SOURCE / GT VOICE
GT Voice: Synergy between mainland AI companies, HK market fosters new tech financing hub
Published: Jan 15, 2026 11:42 PM
Illustration: Liu Xidan/GT

Illustration: Liu Xidan/GT

At the start of 2026, Hong Kong witnessed a continuous wave of listings by Chinese mainland technology companies, reflecting the deepening alignment between the city's capital market and the mainland's artificial intelligence (AI) advancement as they jointly cultivate a premier financing hub for the tech sector.

GPU maker Shanghai Biren Technology Co, GPU designer Shanghai Iluvatar CoreX Semiconductor Co, large-model developers Knowledge Atlas Technology Joint Stock Company (Zhipu) and MiniMax, and semiconductor company GigaDevice Semiconductor have all made their trading debuts in Hong Kong since the beginning of this year.

This wave of listings not only addresses the pressing financing needs of the AI industry but also, by leveraging the institutional and international strengths of the Hong Kong stock market, charts a clear path for the city to establish itself as a leading hard-tech financing center.

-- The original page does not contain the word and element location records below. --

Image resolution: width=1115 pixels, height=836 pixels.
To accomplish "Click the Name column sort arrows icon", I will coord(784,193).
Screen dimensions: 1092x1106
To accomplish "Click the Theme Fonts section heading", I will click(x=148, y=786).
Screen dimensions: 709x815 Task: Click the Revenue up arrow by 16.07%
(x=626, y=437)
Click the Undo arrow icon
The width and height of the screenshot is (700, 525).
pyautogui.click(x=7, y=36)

Amid an increasingly complex and competitive global technology landscape, China's AI industry is shifting from exploratory research to accelerated commercialization. Both the AI computing power industry chain and the AI software sector, including large models, require sustained and massive R&D investment support. 

However, uncertainties in the international environment have created risks and difficulties for their financing paths. It is in this context that Hong Kong's unique position as an international marketplace has made it a pivotal nexus linking mainland AI companies with global capital.

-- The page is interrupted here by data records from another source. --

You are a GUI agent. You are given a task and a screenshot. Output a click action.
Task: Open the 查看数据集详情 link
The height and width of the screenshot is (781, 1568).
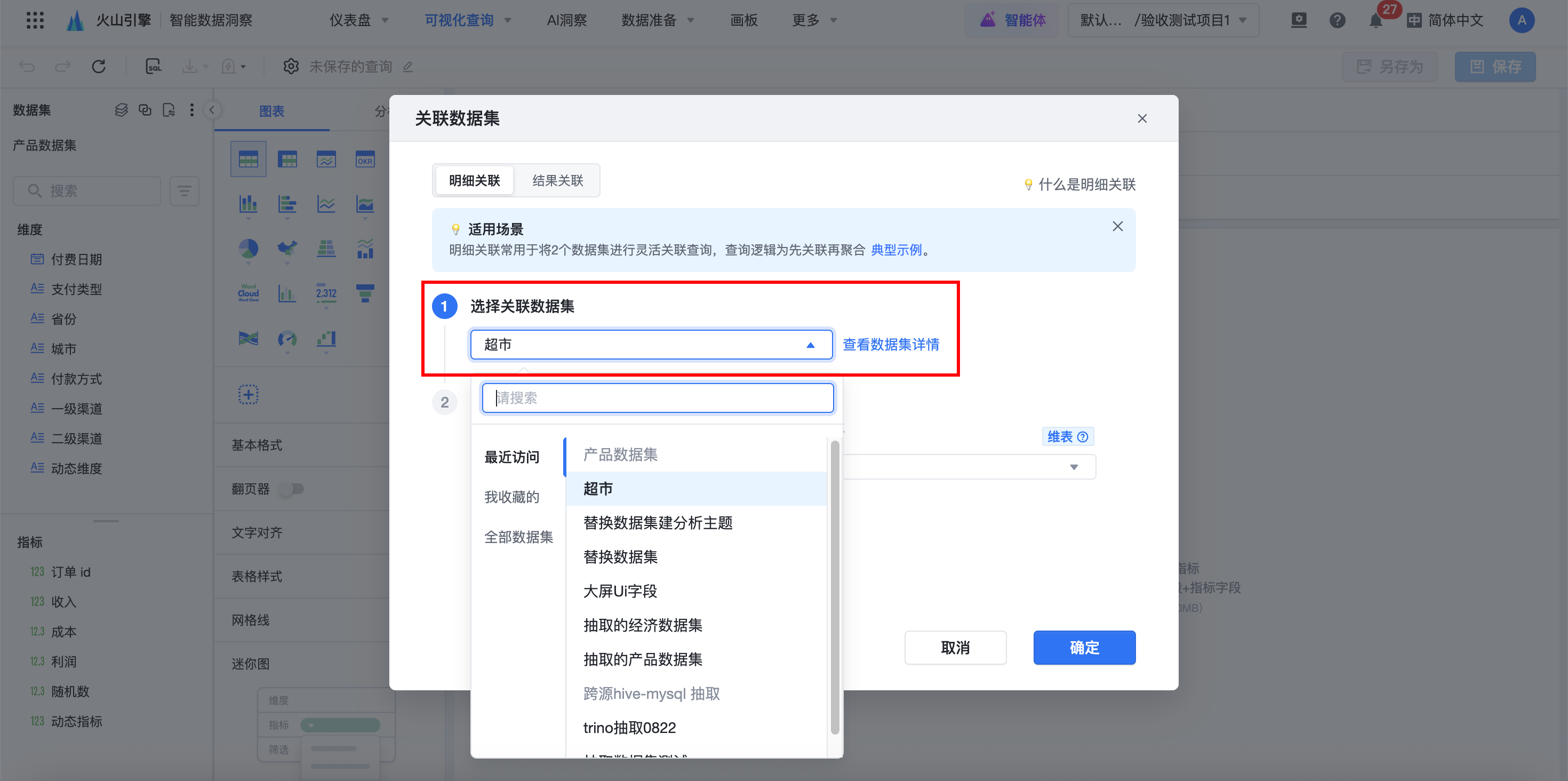point(890,345)
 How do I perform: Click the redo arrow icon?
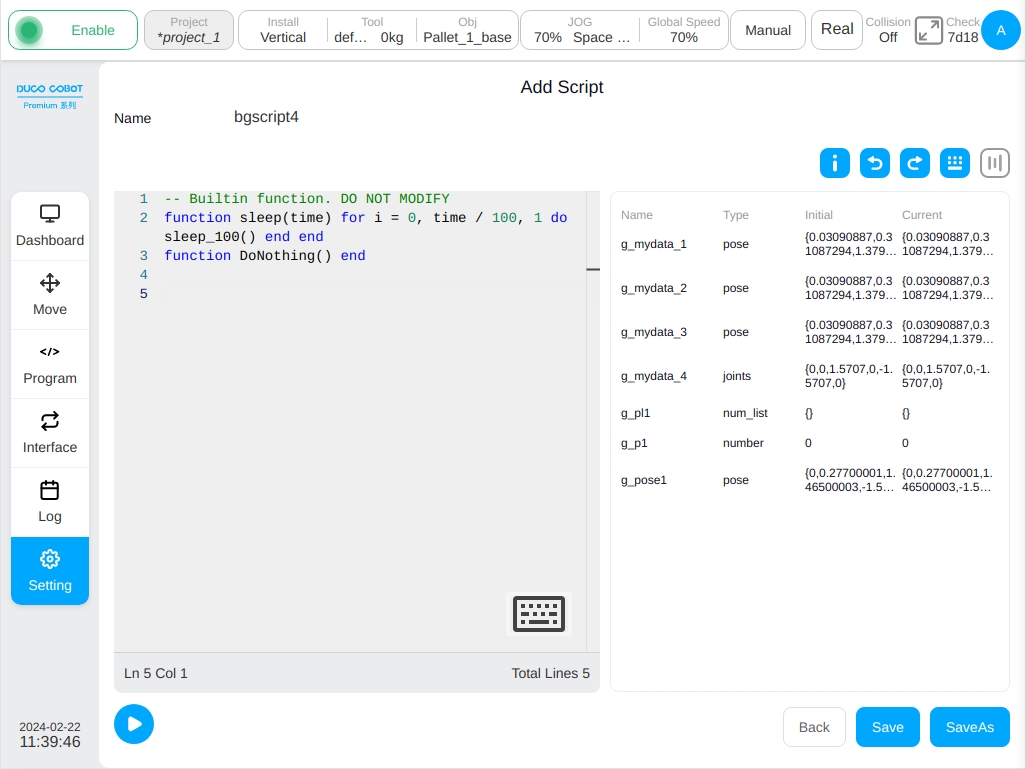(915, 163)
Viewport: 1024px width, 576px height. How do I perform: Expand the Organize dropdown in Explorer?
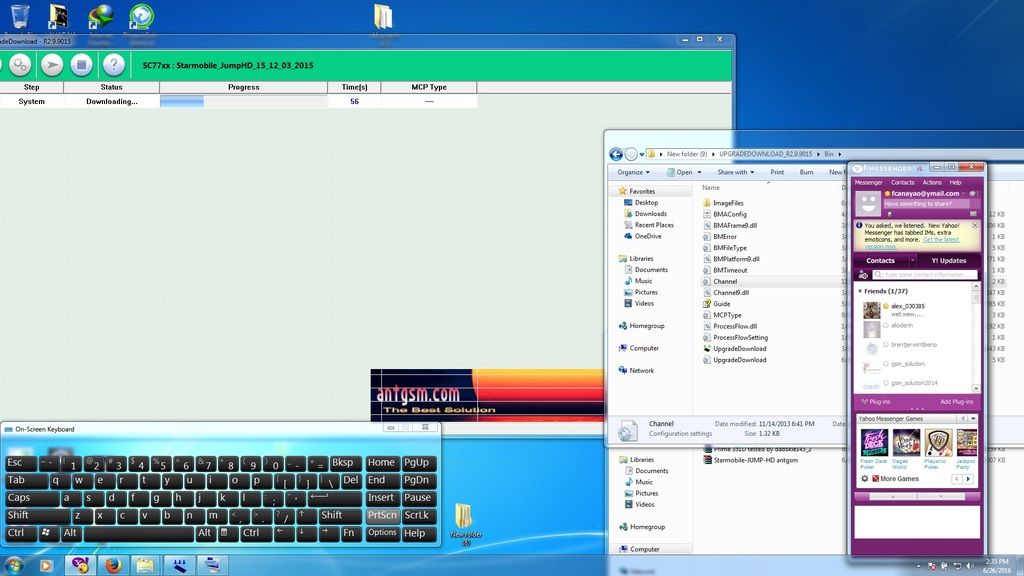[x=634, y=172]
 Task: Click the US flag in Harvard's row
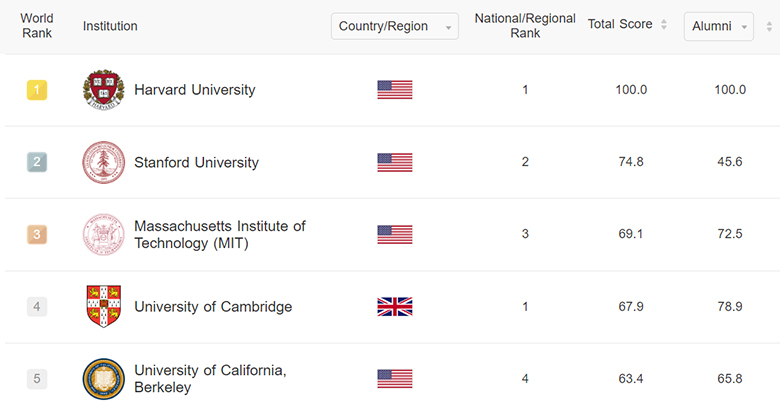point(395,90)
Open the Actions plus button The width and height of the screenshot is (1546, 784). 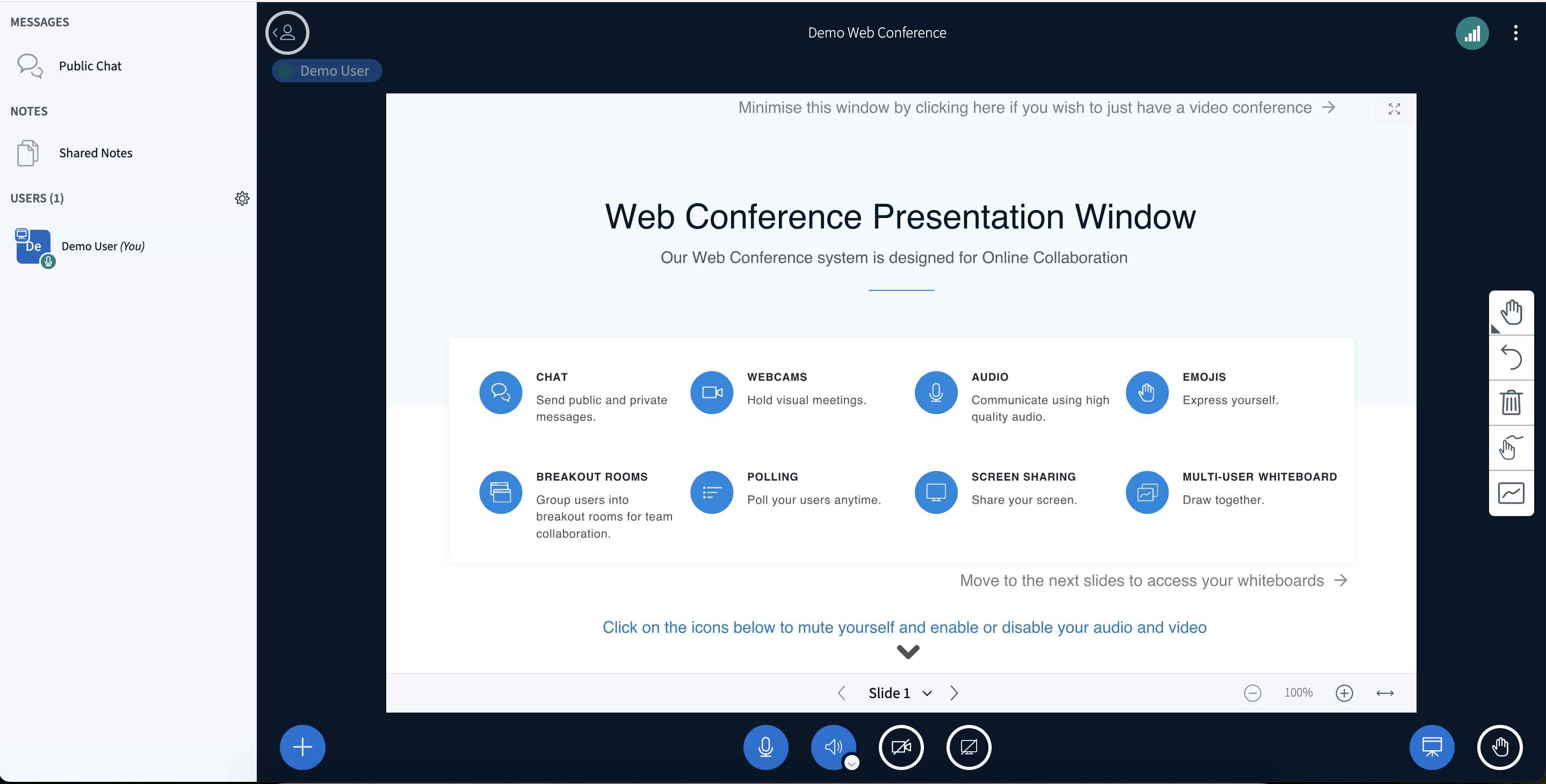(x=302, y=747)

Hong Kong's advantages in this role are multifaceted. Its highly internationalized stock market is based on mature financial infrastructure, a well-developed regulatory system, and deep investor liquidity. It adheres to internationally accepted financial rules while also maintaining close ties with the Chinese mainland market. This enables Chinese AI companies to seek financing in a relatively stable and open environment. By listing in Hong Kong, businesses can open up a stable financing channel, and obtain sufficient funds for R&D investment, talent introduction, and business expansion, thereby accelerating technological iteration and industrial advancement.

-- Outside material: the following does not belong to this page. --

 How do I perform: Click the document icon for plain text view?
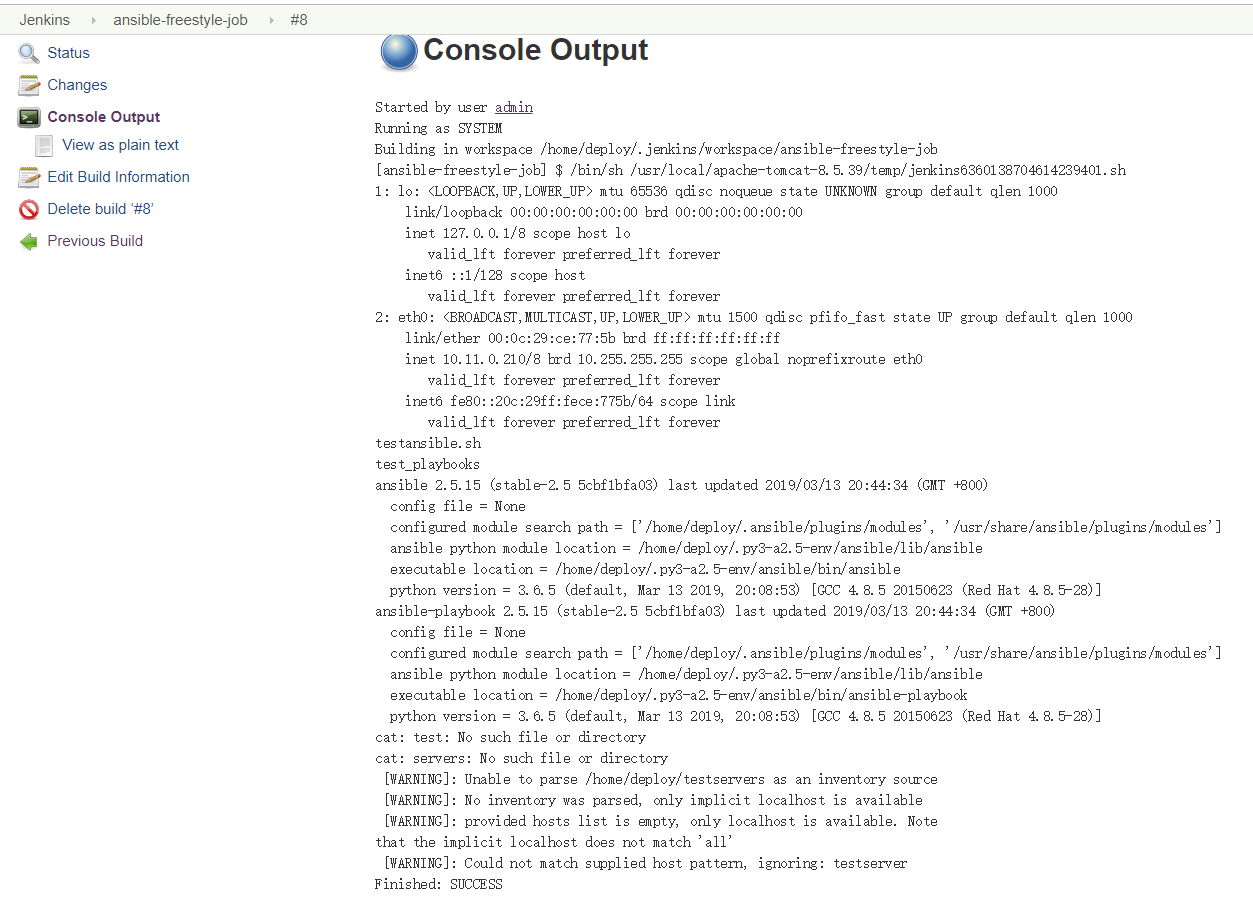(44, 145)
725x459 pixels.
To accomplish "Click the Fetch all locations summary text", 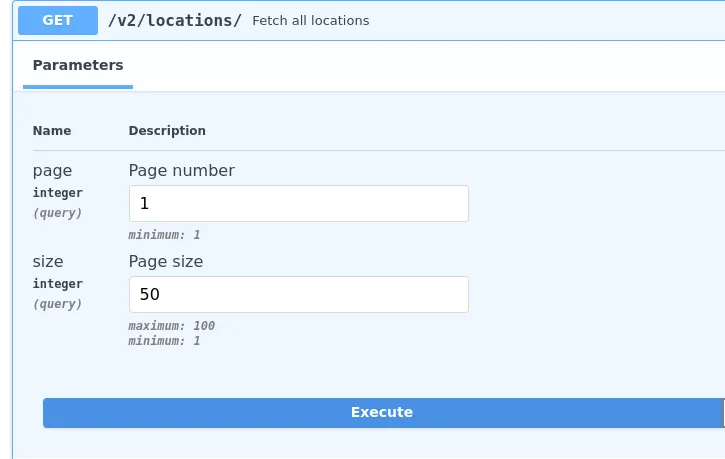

Hong Kong also offers overseas institutional investors a vital gateway to share China's AI growth dividends. China's AI industry has developed rapidly in recent years, achieving remarkable results in algorithm innovation and application scenario expansion, and demonstrating enormous development potential. Overseas investors are paying increasing attention to Chinese AI businesses, and the Hong Kong stock market offers them a convenient, transparent, and standardized investment platform, allowing them to participate in China's technological progress by investing in the country's dynamic AI companies.

Moreover, the influx of AI firms is reshaping the structure of Hong Kong's equity market. Long dominated by the traditional finance, property, and consumption sectors, Hong Kong's market is now steadily pivoting toward a new structure led by hard technology. As a core field within hard tech, AI is characterized by high innovation intensity, exponential growth potential, and significant value-added capacity. Unlike traditional industries, the valuation of AI businesses depends less on current profitability and more on future potential, technological prowess, and addressable market scope. This shift in valuation logic encourages a more nuanced appreciation of innovation-driven value, steering capital more efficiently toward firms with a genuine scientific and competitive edge.

For Hong Kong's capital market, attracting AI listings also represents a strategic opportunity. Against the backdrop of global technological competition and industrial transformation, tech finance has emerged as a new arena of international financial rivalry. By embracing mainland AI leaders and building a robust hard-tech financing ecosystem, Hong Kong can strengthen its competitiveness and influence in global tech finance, drawing more international investors and high-quality companies, and further consolidating its role as a key global financial hub.

In conclusion, the wave of AI-related listings at the start of 2026 is a vivid manifestation of the in-depth integration of Chinese mainland AI industry development and the advantages of the Hong Kong stock market. It offers mainland AI companies a platform to overcome capital constraints and achieve leapfrog growth, while furnishing Hong Kong with renewed momentum for market transformation and upgrading. Together, this synergy is poised to contribute to China's technological advancement and financial market construction.